Ollie died recently, I think just from old age. Here's when he was a baby and was at his cutest. He was a tiny little fluffball who later turned into a hormonal adult  (the grey one in the front of the picture is him)
http://i1243.photobucket.com/albums...E-EF58-4A6C-B8D3-CD517E8A3036_zps8cxrewbu.jpg



Sent from Petguide.com Free App


----------



## bloomington bob (Mar 25, 2014)

How sweet!


----------



## ratty_milkshake (Feb 24, 2014)

Awwwwww they are soooo cute!!!!!!!!!

Do mice make good pets? Compared to rats?
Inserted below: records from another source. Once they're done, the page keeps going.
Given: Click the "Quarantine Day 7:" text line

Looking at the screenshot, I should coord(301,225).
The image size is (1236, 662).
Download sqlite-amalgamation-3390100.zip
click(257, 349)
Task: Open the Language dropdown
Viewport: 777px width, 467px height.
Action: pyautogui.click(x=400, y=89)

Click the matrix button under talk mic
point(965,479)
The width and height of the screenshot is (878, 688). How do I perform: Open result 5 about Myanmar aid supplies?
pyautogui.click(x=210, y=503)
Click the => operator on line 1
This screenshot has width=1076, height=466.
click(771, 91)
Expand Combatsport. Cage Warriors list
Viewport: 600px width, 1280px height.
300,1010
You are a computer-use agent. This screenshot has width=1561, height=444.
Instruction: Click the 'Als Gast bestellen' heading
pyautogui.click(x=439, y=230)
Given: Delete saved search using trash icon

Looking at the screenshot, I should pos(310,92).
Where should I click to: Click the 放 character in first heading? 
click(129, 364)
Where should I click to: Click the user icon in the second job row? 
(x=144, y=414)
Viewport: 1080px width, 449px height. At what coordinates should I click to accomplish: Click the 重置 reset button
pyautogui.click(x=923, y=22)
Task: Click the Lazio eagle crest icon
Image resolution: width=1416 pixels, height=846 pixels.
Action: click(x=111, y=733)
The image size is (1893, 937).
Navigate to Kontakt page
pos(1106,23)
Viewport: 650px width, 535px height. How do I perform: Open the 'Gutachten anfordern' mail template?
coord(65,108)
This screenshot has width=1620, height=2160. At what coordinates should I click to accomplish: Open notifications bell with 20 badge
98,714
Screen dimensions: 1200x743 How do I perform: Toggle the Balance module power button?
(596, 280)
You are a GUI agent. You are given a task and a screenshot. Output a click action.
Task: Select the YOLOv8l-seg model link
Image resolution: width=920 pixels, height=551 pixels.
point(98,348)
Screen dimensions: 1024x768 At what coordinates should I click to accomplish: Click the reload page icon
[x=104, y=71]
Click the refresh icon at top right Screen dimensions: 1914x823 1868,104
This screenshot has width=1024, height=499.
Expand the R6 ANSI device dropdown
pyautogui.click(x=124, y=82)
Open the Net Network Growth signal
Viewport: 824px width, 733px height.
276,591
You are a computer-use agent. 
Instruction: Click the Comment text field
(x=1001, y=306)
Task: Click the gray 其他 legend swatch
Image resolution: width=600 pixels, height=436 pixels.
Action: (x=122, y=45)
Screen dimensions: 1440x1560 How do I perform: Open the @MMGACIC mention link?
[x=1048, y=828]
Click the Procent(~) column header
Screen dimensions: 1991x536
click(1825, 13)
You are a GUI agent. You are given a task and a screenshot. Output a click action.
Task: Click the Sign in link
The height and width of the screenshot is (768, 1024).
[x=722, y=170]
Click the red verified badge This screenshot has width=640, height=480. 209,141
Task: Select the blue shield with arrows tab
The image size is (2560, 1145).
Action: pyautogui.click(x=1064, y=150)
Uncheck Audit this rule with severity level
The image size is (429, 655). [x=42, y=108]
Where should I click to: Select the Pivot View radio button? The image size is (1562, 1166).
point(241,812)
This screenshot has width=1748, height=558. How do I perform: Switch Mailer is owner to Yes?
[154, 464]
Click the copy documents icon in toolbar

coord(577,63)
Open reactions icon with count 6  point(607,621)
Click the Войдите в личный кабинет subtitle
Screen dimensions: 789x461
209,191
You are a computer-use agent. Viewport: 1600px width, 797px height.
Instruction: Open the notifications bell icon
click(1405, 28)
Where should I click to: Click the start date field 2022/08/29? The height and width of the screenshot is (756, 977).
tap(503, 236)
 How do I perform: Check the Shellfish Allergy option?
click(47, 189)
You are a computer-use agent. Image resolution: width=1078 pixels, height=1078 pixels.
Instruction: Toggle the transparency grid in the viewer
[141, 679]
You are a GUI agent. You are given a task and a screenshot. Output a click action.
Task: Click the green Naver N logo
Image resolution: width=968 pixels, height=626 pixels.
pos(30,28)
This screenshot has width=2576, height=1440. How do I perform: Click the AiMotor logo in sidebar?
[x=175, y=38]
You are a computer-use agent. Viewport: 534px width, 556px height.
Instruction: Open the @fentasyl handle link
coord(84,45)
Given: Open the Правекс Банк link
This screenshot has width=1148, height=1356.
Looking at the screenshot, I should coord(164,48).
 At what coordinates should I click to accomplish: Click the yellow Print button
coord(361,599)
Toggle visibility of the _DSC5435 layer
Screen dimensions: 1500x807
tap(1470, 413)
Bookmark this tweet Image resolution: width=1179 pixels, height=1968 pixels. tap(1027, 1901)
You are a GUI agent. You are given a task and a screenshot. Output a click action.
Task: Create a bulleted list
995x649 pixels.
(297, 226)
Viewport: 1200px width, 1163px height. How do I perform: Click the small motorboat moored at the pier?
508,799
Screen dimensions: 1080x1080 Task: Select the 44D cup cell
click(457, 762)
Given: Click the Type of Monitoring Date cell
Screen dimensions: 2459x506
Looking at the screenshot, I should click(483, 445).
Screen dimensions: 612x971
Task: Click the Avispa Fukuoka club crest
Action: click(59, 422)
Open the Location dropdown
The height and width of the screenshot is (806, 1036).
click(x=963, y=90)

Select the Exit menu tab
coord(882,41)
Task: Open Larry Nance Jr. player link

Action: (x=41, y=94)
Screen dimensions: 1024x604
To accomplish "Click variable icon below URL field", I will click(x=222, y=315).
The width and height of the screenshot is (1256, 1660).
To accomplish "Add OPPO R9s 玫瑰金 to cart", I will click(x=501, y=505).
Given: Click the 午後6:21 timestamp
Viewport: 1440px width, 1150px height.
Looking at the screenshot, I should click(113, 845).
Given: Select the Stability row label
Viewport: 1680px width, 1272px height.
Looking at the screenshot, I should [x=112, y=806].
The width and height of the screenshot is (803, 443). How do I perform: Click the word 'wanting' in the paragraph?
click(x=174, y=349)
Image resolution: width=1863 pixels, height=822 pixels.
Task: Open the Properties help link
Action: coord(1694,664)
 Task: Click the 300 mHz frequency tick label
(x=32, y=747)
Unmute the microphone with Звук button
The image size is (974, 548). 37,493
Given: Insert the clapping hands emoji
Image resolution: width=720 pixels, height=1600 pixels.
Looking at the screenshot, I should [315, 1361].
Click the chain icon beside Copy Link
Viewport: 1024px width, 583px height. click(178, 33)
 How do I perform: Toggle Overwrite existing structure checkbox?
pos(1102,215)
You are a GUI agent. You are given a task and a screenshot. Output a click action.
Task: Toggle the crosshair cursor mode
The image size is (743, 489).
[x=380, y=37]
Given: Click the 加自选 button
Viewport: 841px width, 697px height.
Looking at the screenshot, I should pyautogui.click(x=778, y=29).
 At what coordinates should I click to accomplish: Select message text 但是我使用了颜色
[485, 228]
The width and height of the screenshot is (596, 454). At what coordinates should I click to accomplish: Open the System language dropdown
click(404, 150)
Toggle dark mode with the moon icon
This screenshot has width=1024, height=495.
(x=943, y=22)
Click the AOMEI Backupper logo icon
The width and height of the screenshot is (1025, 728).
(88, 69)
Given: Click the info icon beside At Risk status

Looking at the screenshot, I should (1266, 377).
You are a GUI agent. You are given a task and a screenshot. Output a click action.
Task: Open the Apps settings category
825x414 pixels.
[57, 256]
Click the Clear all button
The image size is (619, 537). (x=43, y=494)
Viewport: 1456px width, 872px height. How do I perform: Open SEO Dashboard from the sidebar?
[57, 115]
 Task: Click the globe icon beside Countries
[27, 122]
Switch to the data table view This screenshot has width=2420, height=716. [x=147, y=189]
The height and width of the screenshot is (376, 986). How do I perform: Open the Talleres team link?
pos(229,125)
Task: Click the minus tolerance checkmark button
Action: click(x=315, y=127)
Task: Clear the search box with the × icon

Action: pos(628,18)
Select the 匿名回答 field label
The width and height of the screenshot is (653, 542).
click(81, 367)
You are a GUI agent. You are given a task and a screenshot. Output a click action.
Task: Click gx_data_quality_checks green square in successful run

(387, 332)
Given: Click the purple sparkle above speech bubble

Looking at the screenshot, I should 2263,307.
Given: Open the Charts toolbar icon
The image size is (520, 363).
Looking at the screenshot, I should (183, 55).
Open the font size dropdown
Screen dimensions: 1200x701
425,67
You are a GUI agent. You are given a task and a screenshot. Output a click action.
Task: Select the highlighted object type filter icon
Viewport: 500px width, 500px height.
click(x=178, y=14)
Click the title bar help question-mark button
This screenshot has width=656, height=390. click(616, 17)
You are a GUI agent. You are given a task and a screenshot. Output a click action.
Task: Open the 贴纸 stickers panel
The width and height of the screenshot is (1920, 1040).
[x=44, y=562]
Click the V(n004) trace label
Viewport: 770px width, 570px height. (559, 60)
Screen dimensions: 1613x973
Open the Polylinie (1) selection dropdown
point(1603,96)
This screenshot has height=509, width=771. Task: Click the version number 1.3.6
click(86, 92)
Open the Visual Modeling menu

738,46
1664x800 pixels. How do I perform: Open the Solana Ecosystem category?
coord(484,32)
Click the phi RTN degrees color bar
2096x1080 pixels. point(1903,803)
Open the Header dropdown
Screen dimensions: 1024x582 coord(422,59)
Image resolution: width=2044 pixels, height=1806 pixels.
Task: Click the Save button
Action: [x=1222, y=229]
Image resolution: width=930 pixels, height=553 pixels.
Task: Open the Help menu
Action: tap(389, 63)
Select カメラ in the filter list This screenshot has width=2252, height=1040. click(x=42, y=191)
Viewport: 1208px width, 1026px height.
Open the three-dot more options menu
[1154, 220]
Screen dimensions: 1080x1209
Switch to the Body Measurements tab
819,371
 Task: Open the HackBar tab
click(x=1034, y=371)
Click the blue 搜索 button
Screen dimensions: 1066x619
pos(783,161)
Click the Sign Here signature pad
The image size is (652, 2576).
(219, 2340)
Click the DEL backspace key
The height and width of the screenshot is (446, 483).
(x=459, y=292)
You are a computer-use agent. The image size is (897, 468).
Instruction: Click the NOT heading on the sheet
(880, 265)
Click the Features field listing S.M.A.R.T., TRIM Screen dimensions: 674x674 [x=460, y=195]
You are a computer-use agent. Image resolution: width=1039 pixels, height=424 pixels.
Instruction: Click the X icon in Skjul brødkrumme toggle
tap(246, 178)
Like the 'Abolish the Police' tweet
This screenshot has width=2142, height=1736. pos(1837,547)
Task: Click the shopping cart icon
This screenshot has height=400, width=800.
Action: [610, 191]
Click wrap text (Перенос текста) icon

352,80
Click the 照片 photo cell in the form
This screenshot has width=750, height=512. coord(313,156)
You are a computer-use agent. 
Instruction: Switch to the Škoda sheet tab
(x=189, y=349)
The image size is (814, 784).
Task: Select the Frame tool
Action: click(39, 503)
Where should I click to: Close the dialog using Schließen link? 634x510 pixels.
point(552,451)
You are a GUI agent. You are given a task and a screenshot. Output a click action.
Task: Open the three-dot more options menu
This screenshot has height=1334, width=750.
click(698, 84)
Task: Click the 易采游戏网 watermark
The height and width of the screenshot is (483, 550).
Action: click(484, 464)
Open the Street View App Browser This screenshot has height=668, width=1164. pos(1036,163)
They are super cute and so tiny - i really want to get some maybe after my rats pass but i cant find great resources on how they are as pets.

tx!


----------



## ksaxton (Apr 20, 2014)

ratty_milkshake said:


> Awwwwww they are soooo cute!!!!!!!!!
> 
> Do mice make good pets? Compared to rats?
> 
> ...


Mice do make great pets, though they are not as social and intelligent as rats. They don't have as much personality as rats and don't bond to their humans as closely as rats. Due to their size they can be harder to handle than rats. They're easy to care for though and enjoy the same types of toys and activities as rats. Unless you frighten them, they won't bite you. If you handle them regularly they will be comfortable with being touched and some will even climb into your hand and up your arm. With mice, a good running wheel is a necessity. Due to their size, it's raise to make little hideouts/toys for them because they don't need to be huge like for rats. They are also prone to a lot of the same illnesses as rats (to more, URI, etc). If you do get mice get females, and get at least 3 (in case 1 dies the remaining one will have a friend). Female mice need to be kept in groups, but male mice usually need to be kept alone. If they are put in with another boy they haven't known since they were young, they will probably fight and injure/kill eachother. Also, makes REALLY stink. Their urine is extremely strong. 
As with rats, personality is always kind of a mixed bag. I've had girls who never wanted to be held, and I once also had a girl who would go places with me on my shoulder. Mice are adorable little pets, but keep in mind that they usually have a shorter life span that rats. 
If you have any more questions feel free to ask! 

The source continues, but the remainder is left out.